I'd be interested to hear more from the administrators who wouldn't let him run his program how he wanted to run it. Were they just being trolls or was he causing problems for everyone else at the school?
Anecdotally (not so much from my own schooling, but from talking to teachers), it seems that primary and secondary education is full of petty, childish people who are so threatened by anyone competent that they try to sabotage them. I have no idea if that's what happened here, though.
Well, he was flouting union work rules routinely. Whether that counts as "causing problems for everyone else" depends on your point of view. Union officers generally consider it to be pretty darn important. They work their entire lives to make sure that nobody can pull a stunt like a) creating a separate advancement path outside of their control and b) negotiate higher pay as a result of it. Note how that is a recurring element in the story -- "Hey, we're demonstrably the best math teachers in the country. How about more money?" "Nope, pay scale says you're less useful than a clock puncher who stayed in one place for the same amount of time. Sucks to be you."
I hate teachers' unions.

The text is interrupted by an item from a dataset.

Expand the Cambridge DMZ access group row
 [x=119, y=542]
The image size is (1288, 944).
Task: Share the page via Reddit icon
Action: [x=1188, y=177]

My highschool's highest paid teacher was a gym teacher (who had been around for 40 years), who made ~$150K. While I had a great calculus teacher who only made $60K. The Calc teacher had a masters in math, and had over 90% of his two sections of Calculus BC students get perfect scores on the AP (and no student from his class had ever failed to pass the AP exam).
My highschool calculus teacher told us his own experience with Escalante. We were in Northern California, not too far from Hiram Johnson, and the calculus program there was considered a failure. Escalante made all his students sign contracts that they wouldn't participate in any extracurricular activities (like sports, clubs, etc..) to be admitted into his calculus program. When he tried to do the same at Hiram Johnson, nobody wanted to join his classes. Apparently, he was also a hard man to work with and needed absolute control over his work (as stated in the article). Though his system obviously worked, imagine having to work with a cocky person who wants absolute fine grained control over everything that goes on in your office. Even if it is successful, most people would probably be more than angry.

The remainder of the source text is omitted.